(Pixel coordinate grounding data)
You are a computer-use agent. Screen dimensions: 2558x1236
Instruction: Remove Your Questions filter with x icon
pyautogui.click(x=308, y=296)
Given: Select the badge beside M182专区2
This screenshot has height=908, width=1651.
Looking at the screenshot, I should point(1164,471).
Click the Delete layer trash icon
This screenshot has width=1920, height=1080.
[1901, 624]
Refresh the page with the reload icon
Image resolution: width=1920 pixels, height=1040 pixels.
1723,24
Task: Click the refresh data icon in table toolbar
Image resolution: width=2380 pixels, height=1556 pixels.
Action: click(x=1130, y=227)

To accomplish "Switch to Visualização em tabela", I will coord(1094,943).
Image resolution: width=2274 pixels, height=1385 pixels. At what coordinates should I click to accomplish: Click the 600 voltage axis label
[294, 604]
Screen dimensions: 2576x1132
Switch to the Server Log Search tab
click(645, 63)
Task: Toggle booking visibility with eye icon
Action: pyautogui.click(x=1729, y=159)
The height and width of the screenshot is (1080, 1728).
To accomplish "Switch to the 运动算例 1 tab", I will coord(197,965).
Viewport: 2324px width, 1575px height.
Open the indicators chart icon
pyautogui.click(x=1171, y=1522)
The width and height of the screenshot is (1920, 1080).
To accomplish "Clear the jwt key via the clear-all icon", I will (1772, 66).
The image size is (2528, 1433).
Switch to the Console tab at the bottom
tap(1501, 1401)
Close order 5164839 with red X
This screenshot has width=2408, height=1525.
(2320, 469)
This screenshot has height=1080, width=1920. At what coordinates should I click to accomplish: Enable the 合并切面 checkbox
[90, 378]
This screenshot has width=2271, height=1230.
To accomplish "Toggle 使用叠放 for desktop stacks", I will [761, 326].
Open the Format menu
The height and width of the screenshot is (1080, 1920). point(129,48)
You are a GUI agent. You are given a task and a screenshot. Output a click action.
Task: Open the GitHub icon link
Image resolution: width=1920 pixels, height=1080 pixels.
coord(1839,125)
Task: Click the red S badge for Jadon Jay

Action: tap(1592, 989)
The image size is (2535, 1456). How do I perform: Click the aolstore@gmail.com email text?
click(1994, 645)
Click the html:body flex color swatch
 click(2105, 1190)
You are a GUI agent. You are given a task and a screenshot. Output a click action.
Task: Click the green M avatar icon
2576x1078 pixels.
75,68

» **TASK BRIEF**
All the data above should be set down a second time, exactly.

» **SOLUTION FOR THIS TASK**
You are a computer-use agent. Screen dimensions: 2558x1236
Instruction: Remove Your Questions filter with x icon
pyautogui.click(x=308, y=296)
Given: Select the badge beside M182专区2
This screenshot has height=908, width=1651.
Looking at the screenshot, I should point(1164,471).
Click the Delete layer trash icon
This screenshot has width=1920, height=1080.
[1901, 624]
Refresh the page with the reload icon
Image resolution: width=1920 pixels, height=1040 pixels.
1723,24
Task: Click the refresh data icon in table toolbar
Image resolution: width=2380 pixels, height=1556 pixels.
Action: click(x=1130, y=227)

To accomplish "Switch to Visualização em tabela", I will coord(1094,943).
Image resolution: width=2274 pixels, height=1385 pixels. At what coordinates should I click to accomplish: Click the 600 voltage axis label
[294, 604]
Screen dimensions: 2576x1132
Switch to the Server Log Search tab
click(645, 63)
Task: Toggle booking visibility with eye icon
Action: pyautogui.click(x=1729, y=159)
The height and width of the screenshot is (1080, 1728).
To accomplish "Switch to the 运动算例 1 tab", I will coord(197,965).
Viewport: 2324px width, 1575px height.
Open the indicators chart icon
pyautogui.click(x=1171, y=1522)
The width and height of the screenshot is (1920, 1080).
To accomplish "Clear the jwt key via the clear-all icon", I will (1772, 66).
The image size is (2528, 1433).
Switch to the Console tab at the bottom
tap(1501, 1401)
Close order 5164839 with red X
This screenshot has width=2408, height=1525.
(2320, 469)
This screenshot has height=1080, width=1920. At what coordinates should I click to accomplish: Enable the 合并切面 checkbox
[90, 378]
This screenshot has width=2271, height=1230.
To accomplish "Toggle 使用叠放 for desktop stacks", I will [761, 326].
Open the Format menu
The height and width of the screenshot is (1080, 1920). point(129,48)
You are a GUI agent. You are given a task and a screenshot. Output a click action.
Task: Open the GitHub icon link
Image resolution: width=1920 pixels, height=1080 pixels.
coord(1839,125)
Task: Click the red S badge for Jadon Jay

Action: tap(1592, 989)
The image size is (2535, 1456). How do I perform: Click the aolstore@gmail.com email text?
click(1994, 645)
Click the html:body flex color swatch
 click(2105, 1190)
You are a GUI agent. You are given a task and a screenshot. Output a click action.
Task: Click the green M avatar icon
2576x1078 pixels.
75,68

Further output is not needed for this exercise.